API guidance: Implementation guidance for APIs - Part 3

Application Programming Interfaces (APIs) are an integral part of modern distributed systems – and an essential link in the data supply chain for modern, data-driven organisations. They are, thus, indispensable for the data sharing ecosystem that the Support Centre for Data Sharing seeks to promote. In this three part series – accompanied by eLearning modules – we want to provide concentrated and practical knowledge to those who are thinking about developing and deploying an API, and thus need to understand the basics of this technology, as well as for those who are looking for more information on what to consider in the implementation process.

This content will be published in two ways:

  1. Here, as episodic website-content, with a new instalment every month, and
  2. after the series’ completion, as a single document that you can download and read offline.

The guide is available in English, French and German. Each instalment is followed by e-learning modules, covering their respective topics – and helping you to test your knowledge.

The second instalment gave an overview of recent API types. The third instalment will discuss the implementation guidance for APIs and will focus on:

  • RESTful interfaces
  • GraphQL interfaces
  • Security design
  • API documentation

Stay tuned and don’t forget to discuss the materials by commenting on each instalment, or with your peers in our forum.

7. RESTful interfaces

RESTful interfaces are useful to transfer bulk data and when your service interface as well as respective use cases are fixed.

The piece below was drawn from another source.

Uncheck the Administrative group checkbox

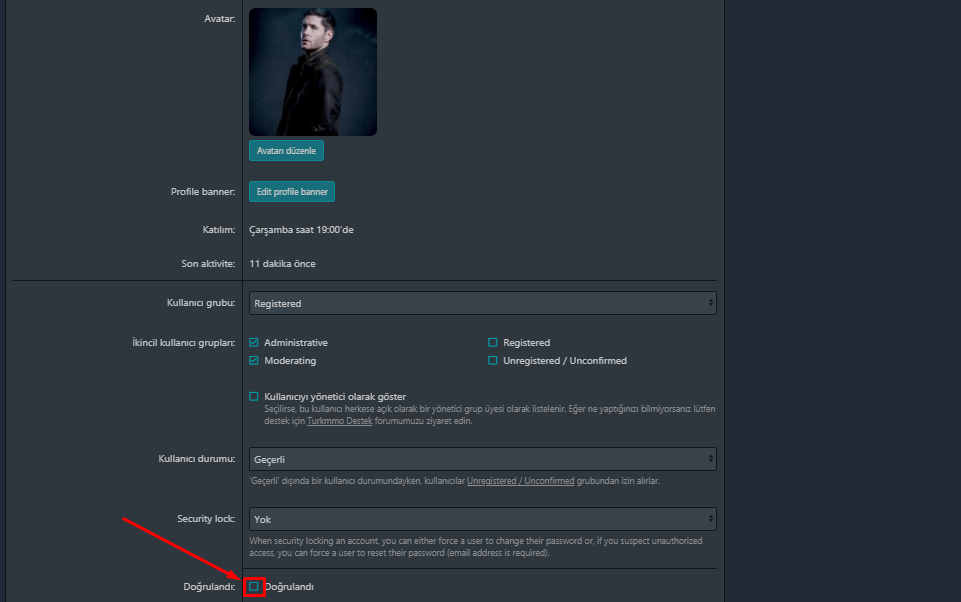point(254,343)
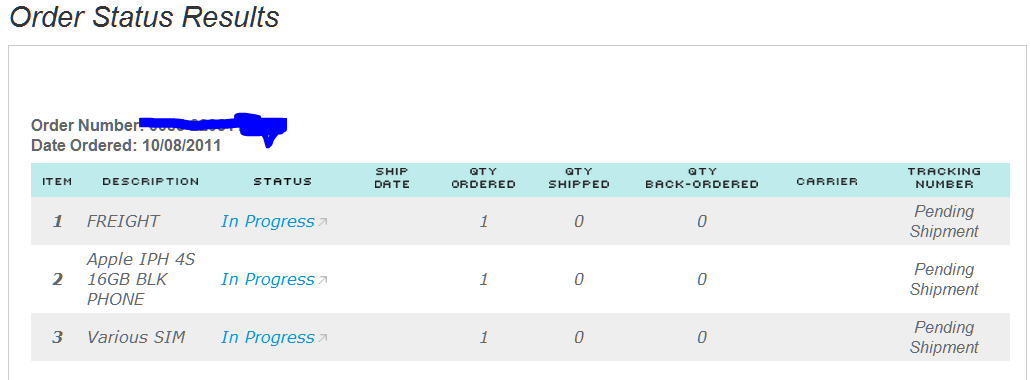1030x380 pixels.
Task: Click the Date Ordered 10/08/2011 text
Action: pos(126,146)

If you start to design an API, you should not derive the API from your application’s code, e.g. Java classes. Instead, take a look at the bounded context of the domain and design the API around the core entities of the domain and the required functionality. Specifically, a REST interface focuses on resources. Resources can be objects, tables, documents and many more, e.g. the entities of your core domain; in short: any data you like to publish. So, if you design a REST API, you should adopt a hypermedia way of thinking because linking different resources is the underlying idea of RESTful interfaces. Also keep in mind that REST interfaces are primarily used for communication between services and self-contained systems, but are less common for internal usage.

7.1 Basics and structure

If you design a REST API, you have to take care of the four basic concepts: HTTP(S) protocol for transportation, URLs for addressing resources, the data representation format, and the predefined methods for HTTP.

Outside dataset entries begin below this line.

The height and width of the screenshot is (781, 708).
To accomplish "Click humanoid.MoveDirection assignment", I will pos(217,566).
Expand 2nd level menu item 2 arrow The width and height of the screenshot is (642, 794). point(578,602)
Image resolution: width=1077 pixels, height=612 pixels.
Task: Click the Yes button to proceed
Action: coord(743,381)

RESTful-based services should use HTTPS/2 1 as this offers a more secure transportation protocol.

In any case, the URLs should also abide by the following basic pattern to address resource sets, specific resources and calling methods on resources:

/{version}/{collection}/{resource id}/{method name}?{query parameters}

Collections should be named in plural and resources must have a unique identifier. Identifiers should use the camel case notation, e.g. “/v10/myFavoredCollection”.

The data representation format used in the body of a HTTP method should be JSON or YAML. The structure of the data should be specified using a well-known schema definition language, e.g. OpenAPIv3 (see section 6 on API documentation). Additionally, the HTTP headers “Content-Type” and “Content-Language” must be correctly set. The user of an API should be able to select the preferred format using the HTTP header “Accept”. Each resource should contain an attribute “id”, which is the unique identifier of the specific resource. Resources should have a structured format, to include the complete information of the resource.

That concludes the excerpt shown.